Dataset entries:
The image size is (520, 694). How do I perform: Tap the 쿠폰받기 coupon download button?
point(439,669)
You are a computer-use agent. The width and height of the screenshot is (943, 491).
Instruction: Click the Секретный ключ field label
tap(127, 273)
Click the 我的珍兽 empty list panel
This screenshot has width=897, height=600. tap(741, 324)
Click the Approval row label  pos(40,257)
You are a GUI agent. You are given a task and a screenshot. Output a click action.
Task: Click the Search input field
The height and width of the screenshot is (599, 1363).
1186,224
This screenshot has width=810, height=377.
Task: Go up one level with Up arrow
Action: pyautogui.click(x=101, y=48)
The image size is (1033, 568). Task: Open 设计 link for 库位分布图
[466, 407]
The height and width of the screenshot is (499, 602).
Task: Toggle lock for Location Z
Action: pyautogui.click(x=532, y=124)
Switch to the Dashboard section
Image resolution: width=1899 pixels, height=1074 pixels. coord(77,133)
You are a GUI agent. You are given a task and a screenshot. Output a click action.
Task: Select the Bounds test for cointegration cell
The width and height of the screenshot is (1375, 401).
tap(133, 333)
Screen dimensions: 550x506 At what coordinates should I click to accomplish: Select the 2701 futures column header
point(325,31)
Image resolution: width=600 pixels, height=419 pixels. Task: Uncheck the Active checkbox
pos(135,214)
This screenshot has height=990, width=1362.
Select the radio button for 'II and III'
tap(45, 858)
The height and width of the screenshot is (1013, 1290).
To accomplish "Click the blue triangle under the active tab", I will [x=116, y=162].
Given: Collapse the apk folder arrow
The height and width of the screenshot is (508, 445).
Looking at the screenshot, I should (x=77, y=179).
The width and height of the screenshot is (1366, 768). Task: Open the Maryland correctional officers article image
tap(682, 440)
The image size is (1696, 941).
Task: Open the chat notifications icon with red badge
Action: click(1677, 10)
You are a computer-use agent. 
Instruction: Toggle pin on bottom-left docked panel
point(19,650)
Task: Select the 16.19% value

## Your assignment
Return a faithful copy of all the records above.

## Answer section
The image size is (520, 694). How do I perform: Tap the 쿠폰받기 coupon download button?
point(439,669)
You are a computer-use agent. The width and height of the screenshot is (943, 491).
Instruction: Click the Секретный ключ field label
tap(127, 273)
Click the 我的珍兽 empty list panel
This screenshot has width=897, height=600. tap(741, 324)
Click the Approval row label  pos(40,257)
You are a GUI agent. You are given a task and a screenshot. Output a click action.
Task: Click the Search input field
The height and width of the screenshot is (599, 1363).
1186,224
This screenshot has width=810, height=377.
Task: Go up one level with Up arrow
Action: pyautogui.click(x=101, y=48)
The image size is (1033, 568). Task: Open 设计 link for 库位分布图
[466, 407]
The height and width of the screenshot is (499, 602).
Task: Toggle lock for Location Z
Action: pyautogui.click(x=532, y=124)
Switch to the Dashboard section
Image resolution: width=1899 pixels, height=1074 pixels. coord(77,133)
You are a GUI agent. You are given a task and a screenshot. Output a click action.
Task: Select the Bounds test for cointegration cell
The width and height of the screenshot is (1375, 401).
tap(133, 333)
Screen dimensions: 550x506 At what coordinates should I click to accomplish: Select the 2701 futures column header
point(325,31)
Image resolution: width=600 pixels, height=419 pixels. Task: Uncheck the Active checkbox
pos(135,214)
This screenshot has height=990, width=1362.
Select the radio button for 'II and III'
tap(45, 858)
The height and width of the screenshot is (1013, 1290).
To accomplish "Click the blue triangle under the active tab", I will [x=116, y=162].
Given: Collapse the apk folder arrow
The height and width of the screenshot is (508, 445).
Looking at the screenshot, I should (x=77, y=179).
The width and height of the screenshot is (1366, 768). Task: Open the Maryland correctional officers article image
tap(682, 440)
The image size is (1696, 941).
Task: Open the chat notifications icon with red badge
Action: click(1677, 10)
You are a computer-use agent. 
Instruction: Toggle pin on bottom-left docked panel
point(19,650)
Task: Select the 16.19% value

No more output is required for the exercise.